DATA SHOWN START
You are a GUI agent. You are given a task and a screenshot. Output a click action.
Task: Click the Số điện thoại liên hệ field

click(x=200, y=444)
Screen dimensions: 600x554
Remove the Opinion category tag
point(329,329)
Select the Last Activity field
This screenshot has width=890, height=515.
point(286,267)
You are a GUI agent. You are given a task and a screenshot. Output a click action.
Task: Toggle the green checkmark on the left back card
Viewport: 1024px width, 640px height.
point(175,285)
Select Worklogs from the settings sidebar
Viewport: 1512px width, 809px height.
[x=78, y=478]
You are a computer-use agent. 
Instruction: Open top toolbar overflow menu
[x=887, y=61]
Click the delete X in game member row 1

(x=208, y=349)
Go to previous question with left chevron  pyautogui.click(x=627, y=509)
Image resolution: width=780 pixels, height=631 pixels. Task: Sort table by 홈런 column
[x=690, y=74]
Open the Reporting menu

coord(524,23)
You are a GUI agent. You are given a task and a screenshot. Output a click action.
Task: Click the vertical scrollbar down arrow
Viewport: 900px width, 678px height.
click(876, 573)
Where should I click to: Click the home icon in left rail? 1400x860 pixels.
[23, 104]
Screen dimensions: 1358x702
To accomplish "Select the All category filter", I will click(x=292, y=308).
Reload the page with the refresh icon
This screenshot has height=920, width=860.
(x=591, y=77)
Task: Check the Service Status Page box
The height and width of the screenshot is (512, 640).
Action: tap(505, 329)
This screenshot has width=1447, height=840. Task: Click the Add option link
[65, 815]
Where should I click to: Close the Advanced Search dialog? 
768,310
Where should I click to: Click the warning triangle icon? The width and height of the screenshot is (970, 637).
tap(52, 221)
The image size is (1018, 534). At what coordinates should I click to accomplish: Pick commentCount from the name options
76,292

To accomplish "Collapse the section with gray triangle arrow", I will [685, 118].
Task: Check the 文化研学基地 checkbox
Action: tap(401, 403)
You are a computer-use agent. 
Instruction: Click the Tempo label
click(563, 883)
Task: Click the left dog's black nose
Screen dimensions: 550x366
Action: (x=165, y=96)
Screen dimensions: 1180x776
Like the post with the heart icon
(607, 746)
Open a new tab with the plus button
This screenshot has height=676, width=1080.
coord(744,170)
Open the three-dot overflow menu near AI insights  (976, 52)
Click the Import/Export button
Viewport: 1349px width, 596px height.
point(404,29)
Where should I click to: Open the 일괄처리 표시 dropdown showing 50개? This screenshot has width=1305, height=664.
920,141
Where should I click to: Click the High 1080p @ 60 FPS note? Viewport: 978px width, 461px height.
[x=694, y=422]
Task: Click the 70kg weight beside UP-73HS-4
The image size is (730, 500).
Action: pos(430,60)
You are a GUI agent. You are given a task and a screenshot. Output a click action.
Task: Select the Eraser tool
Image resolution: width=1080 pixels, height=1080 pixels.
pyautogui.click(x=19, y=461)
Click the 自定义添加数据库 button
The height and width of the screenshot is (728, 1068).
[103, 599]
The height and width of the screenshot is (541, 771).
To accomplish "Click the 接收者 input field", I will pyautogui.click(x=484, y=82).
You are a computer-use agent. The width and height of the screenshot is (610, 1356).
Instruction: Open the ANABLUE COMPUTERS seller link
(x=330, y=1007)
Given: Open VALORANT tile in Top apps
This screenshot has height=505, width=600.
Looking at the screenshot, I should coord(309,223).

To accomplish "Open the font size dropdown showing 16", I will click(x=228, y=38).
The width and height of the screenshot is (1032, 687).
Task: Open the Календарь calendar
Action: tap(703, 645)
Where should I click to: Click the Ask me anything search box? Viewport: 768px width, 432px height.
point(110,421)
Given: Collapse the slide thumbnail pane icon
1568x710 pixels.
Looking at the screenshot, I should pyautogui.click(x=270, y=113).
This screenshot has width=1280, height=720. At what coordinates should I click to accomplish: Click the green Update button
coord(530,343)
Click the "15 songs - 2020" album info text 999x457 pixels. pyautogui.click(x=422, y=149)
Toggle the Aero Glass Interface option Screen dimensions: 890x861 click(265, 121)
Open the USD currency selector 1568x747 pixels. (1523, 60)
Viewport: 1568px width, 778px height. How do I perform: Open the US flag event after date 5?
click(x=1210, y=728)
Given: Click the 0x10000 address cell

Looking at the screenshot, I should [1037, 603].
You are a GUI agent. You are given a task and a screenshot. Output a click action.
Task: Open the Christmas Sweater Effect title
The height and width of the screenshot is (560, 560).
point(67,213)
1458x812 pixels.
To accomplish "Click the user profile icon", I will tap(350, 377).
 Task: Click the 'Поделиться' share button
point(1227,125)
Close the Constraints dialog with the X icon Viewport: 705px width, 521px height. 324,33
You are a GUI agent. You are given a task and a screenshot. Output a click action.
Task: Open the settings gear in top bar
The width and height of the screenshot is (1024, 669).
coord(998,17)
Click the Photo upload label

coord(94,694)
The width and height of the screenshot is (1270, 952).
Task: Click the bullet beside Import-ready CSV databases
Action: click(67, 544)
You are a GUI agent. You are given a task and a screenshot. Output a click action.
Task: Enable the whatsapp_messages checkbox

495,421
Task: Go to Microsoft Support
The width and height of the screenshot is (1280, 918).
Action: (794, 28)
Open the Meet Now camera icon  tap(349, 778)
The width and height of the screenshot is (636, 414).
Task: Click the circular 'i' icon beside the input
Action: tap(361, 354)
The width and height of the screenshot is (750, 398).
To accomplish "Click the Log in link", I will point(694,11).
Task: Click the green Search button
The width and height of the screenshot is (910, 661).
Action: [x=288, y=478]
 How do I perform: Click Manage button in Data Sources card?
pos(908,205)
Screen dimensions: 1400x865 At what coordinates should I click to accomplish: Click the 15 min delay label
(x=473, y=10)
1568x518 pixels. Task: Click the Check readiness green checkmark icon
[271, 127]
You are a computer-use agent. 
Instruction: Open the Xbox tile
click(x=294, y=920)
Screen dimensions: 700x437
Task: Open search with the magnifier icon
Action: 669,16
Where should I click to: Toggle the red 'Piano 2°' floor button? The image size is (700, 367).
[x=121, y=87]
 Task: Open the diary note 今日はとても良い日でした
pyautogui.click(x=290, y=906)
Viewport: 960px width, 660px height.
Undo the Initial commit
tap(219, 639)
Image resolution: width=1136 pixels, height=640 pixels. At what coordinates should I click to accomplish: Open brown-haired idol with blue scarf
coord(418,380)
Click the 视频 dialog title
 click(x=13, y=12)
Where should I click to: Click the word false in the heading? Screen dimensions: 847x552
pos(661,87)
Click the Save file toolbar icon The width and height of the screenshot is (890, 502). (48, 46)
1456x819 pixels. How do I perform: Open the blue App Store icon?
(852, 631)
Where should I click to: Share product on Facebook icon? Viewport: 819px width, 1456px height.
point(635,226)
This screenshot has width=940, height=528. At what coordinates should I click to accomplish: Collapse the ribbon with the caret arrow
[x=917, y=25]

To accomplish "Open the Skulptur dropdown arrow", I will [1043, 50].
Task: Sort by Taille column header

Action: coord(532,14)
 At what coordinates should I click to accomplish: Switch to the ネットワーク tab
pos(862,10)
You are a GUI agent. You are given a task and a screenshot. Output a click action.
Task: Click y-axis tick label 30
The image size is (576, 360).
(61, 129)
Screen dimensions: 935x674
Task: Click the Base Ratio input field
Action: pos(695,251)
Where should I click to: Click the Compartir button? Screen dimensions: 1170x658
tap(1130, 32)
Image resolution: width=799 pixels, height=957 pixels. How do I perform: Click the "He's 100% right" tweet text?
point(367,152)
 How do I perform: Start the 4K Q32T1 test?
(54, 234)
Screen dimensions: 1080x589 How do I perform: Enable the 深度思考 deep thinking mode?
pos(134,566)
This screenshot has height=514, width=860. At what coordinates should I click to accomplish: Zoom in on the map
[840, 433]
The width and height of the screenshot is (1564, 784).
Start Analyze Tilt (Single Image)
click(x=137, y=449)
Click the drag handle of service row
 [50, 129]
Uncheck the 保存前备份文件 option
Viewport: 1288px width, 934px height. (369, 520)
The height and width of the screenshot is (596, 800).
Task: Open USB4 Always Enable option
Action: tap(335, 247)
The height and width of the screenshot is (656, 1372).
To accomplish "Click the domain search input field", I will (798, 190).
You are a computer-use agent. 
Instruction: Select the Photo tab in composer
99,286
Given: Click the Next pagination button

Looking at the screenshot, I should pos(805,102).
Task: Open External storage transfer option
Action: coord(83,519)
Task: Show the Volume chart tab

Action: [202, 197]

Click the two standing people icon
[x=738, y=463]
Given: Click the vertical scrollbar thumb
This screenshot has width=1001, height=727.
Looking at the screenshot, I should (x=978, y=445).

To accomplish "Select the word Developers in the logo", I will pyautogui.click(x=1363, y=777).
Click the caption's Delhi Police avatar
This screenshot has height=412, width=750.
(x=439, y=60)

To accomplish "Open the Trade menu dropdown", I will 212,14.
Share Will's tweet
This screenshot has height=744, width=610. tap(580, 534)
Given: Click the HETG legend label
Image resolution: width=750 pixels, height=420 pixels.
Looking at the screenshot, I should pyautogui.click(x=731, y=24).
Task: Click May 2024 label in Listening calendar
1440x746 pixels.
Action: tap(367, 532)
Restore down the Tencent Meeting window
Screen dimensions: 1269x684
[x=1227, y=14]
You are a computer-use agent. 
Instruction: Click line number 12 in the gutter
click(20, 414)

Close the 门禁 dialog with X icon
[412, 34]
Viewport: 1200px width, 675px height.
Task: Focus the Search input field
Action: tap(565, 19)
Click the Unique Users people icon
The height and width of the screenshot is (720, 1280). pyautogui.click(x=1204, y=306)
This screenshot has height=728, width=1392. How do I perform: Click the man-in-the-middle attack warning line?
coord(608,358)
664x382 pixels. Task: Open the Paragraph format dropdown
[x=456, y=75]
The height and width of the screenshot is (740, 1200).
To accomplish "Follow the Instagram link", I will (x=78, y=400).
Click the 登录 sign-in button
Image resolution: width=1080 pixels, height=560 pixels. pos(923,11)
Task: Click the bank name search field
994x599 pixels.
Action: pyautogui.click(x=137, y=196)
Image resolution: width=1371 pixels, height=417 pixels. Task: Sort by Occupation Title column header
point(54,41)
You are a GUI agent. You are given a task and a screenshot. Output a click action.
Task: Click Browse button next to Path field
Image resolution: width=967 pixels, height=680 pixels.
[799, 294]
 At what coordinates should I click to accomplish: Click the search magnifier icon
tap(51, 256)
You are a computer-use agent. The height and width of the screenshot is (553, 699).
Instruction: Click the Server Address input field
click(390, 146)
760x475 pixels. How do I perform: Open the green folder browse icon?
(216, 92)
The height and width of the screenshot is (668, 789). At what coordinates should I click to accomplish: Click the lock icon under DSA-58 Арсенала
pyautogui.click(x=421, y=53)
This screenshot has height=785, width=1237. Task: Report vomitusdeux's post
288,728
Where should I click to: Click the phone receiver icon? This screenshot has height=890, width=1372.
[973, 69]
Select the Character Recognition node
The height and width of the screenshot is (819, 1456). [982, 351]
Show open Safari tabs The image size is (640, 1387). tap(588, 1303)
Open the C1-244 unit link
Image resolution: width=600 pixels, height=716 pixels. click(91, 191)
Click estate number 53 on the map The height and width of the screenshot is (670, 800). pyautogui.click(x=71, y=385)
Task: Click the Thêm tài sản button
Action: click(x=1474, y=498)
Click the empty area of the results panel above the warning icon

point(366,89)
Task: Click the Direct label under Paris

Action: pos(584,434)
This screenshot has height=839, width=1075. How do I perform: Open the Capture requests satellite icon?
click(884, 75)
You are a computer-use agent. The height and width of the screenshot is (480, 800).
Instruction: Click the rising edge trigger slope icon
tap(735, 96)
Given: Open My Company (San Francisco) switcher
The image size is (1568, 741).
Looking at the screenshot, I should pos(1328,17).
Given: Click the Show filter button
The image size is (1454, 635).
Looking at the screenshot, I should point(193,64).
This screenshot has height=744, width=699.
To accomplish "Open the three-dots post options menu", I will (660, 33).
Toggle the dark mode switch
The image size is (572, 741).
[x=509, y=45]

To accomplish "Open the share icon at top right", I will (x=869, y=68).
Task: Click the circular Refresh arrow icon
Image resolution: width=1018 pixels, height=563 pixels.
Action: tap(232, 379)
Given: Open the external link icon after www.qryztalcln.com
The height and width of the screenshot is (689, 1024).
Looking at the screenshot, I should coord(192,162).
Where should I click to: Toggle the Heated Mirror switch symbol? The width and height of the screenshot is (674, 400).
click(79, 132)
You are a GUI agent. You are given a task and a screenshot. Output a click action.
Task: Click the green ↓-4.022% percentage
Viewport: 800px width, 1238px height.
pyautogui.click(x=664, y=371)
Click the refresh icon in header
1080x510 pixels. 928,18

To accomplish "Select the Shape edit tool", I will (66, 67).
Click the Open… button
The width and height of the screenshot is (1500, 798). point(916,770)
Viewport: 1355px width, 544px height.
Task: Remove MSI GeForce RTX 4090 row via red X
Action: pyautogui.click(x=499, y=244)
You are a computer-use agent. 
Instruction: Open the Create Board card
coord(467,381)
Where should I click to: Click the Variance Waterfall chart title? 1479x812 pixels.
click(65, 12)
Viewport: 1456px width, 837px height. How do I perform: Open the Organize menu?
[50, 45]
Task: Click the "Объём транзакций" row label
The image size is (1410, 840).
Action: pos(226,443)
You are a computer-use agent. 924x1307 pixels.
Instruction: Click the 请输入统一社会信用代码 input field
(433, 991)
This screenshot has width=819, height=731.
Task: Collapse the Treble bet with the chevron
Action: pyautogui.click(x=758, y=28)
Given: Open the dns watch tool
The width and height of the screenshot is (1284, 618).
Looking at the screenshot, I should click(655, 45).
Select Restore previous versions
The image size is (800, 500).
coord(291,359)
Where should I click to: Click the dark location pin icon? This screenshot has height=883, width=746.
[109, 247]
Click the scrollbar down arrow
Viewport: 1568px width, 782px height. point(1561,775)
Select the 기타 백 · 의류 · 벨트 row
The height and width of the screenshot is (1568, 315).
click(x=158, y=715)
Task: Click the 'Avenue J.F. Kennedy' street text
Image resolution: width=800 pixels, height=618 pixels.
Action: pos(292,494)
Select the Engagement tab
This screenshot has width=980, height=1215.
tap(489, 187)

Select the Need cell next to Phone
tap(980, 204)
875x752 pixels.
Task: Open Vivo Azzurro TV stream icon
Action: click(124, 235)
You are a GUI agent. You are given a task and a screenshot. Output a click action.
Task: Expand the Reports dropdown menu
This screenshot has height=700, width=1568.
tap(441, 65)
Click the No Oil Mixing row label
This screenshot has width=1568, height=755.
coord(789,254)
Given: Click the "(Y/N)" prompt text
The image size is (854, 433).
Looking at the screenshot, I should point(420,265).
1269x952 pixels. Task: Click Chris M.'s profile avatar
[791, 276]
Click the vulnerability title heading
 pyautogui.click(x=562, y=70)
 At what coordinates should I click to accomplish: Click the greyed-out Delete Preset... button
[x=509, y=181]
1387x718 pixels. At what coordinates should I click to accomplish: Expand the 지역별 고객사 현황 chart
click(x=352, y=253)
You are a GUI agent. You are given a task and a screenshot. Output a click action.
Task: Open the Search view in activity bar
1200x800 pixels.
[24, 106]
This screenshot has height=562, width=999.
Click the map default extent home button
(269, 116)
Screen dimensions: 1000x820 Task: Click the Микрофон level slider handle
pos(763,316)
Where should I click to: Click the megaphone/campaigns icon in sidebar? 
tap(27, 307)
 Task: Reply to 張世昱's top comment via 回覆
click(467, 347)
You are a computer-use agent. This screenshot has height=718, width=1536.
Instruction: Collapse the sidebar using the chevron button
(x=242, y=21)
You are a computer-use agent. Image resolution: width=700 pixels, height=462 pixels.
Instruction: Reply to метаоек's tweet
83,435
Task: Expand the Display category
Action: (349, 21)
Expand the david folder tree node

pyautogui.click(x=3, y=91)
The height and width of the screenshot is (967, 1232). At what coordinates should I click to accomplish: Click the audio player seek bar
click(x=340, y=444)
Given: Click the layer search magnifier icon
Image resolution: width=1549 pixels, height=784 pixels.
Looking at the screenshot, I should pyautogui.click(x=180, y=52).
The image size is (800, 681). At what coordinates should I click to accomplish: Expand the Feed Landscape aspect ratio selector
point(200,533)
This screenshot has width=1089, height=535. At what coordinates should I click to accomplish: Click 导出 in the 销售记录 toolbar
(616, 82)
DATA SHOWN END
> **TASK ITEM**
Start at the line containing "This screenshot has width=1089, height=535." and return each line up to and including the last line of the material.

> **TASK ANSWER**
This screenshot has width=1089, height=535. At what coordinates should I click to accomplish: Click 导出 in the 销售记录 toolbar
(616, 82)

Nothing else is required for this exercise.